Precision in following recommended contact times is no less important to ensuring the efficacy of the product, says UC Davis Maddie’s Shelter Medicine Program director Kate Hurley, who has seen some shelter staff just apply the product and rinse it right off. That sort of drive-by cleaning is understandable given all the tasks to be done in a shelter, she says, “but just swiping it on and swiping it off is kind of a big waste of time.”

And though some quaternary ammonium products carry the claim of being a one-step cleaner/disinfectant, reading the fine print usually elicits a recommendation to apply the product twice if a surface is soiled: once to clean and then once again to disinfect. (See “Being Chemically Balanced Is No Guarantee.”)

Where to Get More Info:

It took centuries of risk-taking and experimentation to develop solutions that kill deadly germs without killing people and animals in the process. But even today, anything that disinfects is still a potential source of injury. “The stronger the chemical, the less user-friendly it is,” says Chris Quinlan of Animal Health Technology. “We’re organisms, too.”

Before using any product, research its effect on animals and people by combing through product literature or consulting with the manufacturer. Quaternary ammoniums and sodium hypochlorite are relatively safe when used correctly, but they still carry precautions. Phenols, the chemical used in Lysol, are effective germ-killers but are toxic to cats and reptiles and should always be avoided.

You can usually identify the kind of strength you’re dealing with by the warnings and directions for handling on the bottle label. But the best way to really get a grip on the dos and don’ts of chemical usage is to check out the materials safety data sheets (MSDS), which are overseen by the Occupational Safety and Health Administration.
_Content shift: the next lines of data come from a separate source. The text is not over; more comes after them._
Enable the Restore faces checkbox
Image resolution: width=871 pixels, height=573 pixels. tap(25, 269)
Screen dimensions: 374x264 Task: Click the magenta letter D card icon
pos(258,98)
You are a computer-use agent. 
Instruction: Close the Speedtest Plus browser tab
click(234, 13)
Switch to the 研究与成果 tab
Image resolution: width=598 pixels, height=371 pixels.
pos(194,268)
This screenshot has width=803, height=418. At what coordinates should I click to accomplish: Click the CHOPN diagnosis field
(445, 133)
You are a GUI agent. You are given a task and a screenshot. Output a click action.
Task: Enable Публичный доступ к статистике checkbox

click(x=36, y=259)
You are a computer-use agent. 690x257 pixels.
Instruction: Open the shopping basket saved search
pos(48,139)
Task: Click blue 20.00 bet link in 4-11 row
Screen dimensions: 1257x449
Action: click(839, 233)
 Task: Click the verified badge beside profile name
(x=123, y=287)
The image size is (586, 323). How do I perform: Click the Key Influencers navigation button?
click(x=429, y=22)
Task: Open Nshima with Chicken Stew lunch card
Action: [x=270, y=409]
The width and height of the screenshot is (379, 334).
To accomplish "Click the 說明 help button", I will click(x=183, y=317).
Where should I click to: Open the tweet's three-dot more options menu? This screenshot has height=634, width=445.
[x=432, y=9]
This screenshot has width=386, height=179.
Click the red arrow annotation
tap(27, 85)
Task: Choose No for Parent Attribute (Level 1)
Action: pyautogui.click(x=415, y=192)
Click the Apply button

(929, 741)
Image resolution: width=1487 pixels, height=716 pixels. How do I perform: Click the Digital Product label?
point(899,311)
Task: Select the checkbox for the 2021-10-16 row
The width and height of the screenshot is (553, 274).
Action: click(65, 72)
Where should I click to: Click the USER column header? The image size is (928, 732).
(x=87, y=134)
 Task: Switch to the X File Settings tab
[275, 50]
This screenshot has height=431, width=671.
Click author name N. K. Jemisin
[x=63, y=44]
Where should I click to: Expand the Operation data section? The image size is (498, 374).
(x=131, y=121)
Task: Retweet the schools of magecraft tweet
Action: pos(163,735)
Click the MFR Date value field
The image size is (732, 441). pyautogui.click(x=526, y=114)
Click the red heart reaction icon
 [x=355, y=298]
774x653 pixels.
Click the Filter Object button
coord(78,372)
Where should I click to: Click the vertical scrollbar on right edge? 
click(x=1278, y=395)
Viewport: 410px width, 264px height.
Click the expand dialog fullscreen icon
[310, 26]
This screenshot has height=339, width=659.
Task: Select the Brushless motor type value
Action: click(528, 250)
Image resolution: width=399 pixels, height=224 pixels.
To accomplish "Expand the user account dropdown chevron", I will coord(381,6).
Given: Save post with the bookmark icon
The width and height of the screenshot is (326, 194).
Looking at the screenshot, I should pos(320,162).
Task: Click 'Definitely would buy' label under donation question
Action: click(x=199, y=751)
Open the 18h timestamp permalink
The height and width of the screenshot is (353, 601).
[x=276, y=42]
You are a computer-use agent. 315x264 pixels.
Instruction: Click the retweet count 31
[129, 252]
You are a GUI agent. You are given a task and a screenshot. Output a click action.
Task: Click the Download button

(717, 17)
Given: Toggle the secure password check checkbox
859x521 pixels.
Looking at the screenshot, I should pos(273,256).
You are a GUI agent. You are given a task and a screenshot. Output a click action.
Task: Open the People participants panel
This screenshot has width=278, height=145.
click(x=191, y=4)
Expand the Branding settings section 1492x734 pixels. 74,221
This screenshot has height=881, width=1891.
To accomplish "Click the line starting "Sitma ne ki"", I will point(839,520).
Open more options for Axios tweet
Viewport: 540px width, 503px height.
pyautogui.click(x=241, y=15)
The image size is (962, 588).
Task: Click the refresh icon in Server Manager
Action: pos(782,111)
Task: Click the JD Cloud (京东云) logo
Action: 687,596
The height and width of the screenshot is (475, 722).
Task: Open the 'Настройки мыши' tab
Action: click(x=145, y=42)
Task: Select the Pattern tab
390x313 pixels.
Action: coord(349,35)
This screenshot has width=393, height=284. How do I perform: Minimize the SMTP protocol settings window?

These sheets should be posted in your facility or kept in notebooks for staff reference; in addition, staff should be supplied with the necessary protection equipment. Manufacturers often post MSDS on their websites, but you can also find them through general database searches, using many of the links listed at www.ilpi.com/msds/index.html#What.

When you’re examining safety information, think about the creatures in your shelter who won’t be able to don masks or gloves in the face of the harshest chemicals or strongest dilutions, and choose your products accordingly. Remember that rinsing well is key to preventing irritations on the sensitive parts of animals who tend to lick whatever’s in their path, whether it’s the bars of the cage or the belly that has rubbed up against them.